L’action du ministre de l’Intérieur Gérald Darmanin visant à exclure le prédicateur Hassan Iquioussen ressemble à celle des hypocrites pharisiens dénoncés par le Christ. Des propos défendus par le collectif catholique Anasthesis dans une tribune du Monde. Les détails sur Mizane.info.
« Jésus ne cesse, dans les Evangiles, de dénoncer les hypocrites : ils se targuent haut et fort de respecter mieux que quiconque la Loi, mais en foulent en réalité l’esprit, c’est-à-dire « la justice, la miséricorde et la fidélité » (…) L’hypocrite non seulement ne respecte pas l’esprit des principes, mais plus encore les distord et les affaiblit. Comment, lorsqu’on assiste aux gesticulations estivales du ministre de l’intérieur, présentées comme des actions décisives contre l’islamisme, l’antisémitisme et la misogynie, ne pas penser à ces figures du mal social et politique que sont les hypocrites ? » La charge est tombée comme un couperet. Les propos publiés par Le Monde sont signés par Anasthesis, un collectif de catholiques engagés politiquement autour d’une citoyenneté active témoignant d’un message évangélique absent de la société française. Et ils s’adressent au ministre de l’Intérieur Gérald Darmanin.
Les pharisiens de la République
Dans leur tribune, les cadres catholiques reprochent au ministre de l’Intérieur une agitation verbale fallacieuse autour de la lutte contre l’antisémitisme, la misogynie, l’islamisme et pour la défense des valeurs républicaines.
« L’expulsion d’Hassan Iquioussen, écrivent-ils, annoncée par un tweet du ministre de l’intérieur fin juillet au nom de la lutte contre « un discours haineux à l’encontre des valeurs de la France », a toutes les caractéristiques d’une action hypocrite.
D’une part, elle méconnaît plusieurs principes structurants de notre Etat de droit : le droit, pour tout individu, au respect de sa vie privée et familiale, et le principe de séparation des pouvoirs. D’autre part, elle s’inscrit dans une rhétorique et une politique racistes, visant les musulmans, qui ne sont nullement en mesure – mais le veut-elle vraiment ? – d’apaiser les divisions qui traversent aujourd’hui la société française.
Hassan Iquioussen, quelque déplaisant qu’il soit – et, par les propos qu’il diffuse, il l’est fortement à nos yeux –, a des droits qui lui sont reconnus en tant qu’étranger, et en particulier en tant qu’étranger résidant depuis plus de vingt ans en France. »

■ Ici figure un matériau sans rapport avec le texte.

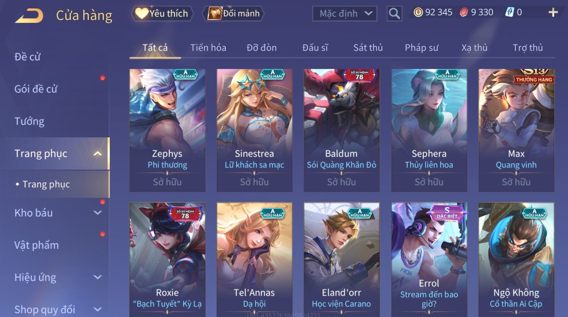Image resolution: width=568 pixels, height=317 pixels.
Task: Tap the blue voucher ticket icon
Action: (x=510, y=12)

La logique du bouc-émissaire
Au-delà du cas de Hassan Iquioussen, les membres d’Anasthesis dénoncent « un affaiblissement de l’Etat de droit », dans un contexte où « le gouvernement conduit depuis plusieurs années une politique visant à réduire la présence des musulmans dans l’espace public » par la restriction de leurs libertés publiques. Une référence notamment au vote de la loi contre le séparatisme invoquée par le ministre Darmanin.
Les signataires mettent aussi en garde contre une surenchère populiste inscrite dans la logique huntingtonienne de la guerre des civilisations qu’ils souhaitent conjurer.
« La logique du bouc émissaire – à laquelle s’opposent systématiquement la parole et la vie du Christ – ne résoudra en aucune manière les divisions profondes de la société française et les inégalités qui la fracturent, et dont l’antisémitisme et l’islamophobie sont parmi les manifestations les plus graves.
Nous refusons aujourd’hui d’être embarqués dans une « guerre de civilisations » qui ne dit pas son nom : seule « l’œuvre de la justice sera la paix » (Isaïe 31, 17). »
Le collectif Anasthesis est animé par Gabriel Amieux, travailleur associatif ; Camille Charrière, juriste et professionnelle de la santé et du social ; Guillaume Dezaunay, professeur de philosophie ; Jean-Victor Elie, professeur de philosophie ; Foucauld Giuliani, professeur de philosophie ; Benoît Sibille, doctorant en philosophie et Anne Waeles, professeure de philosophie.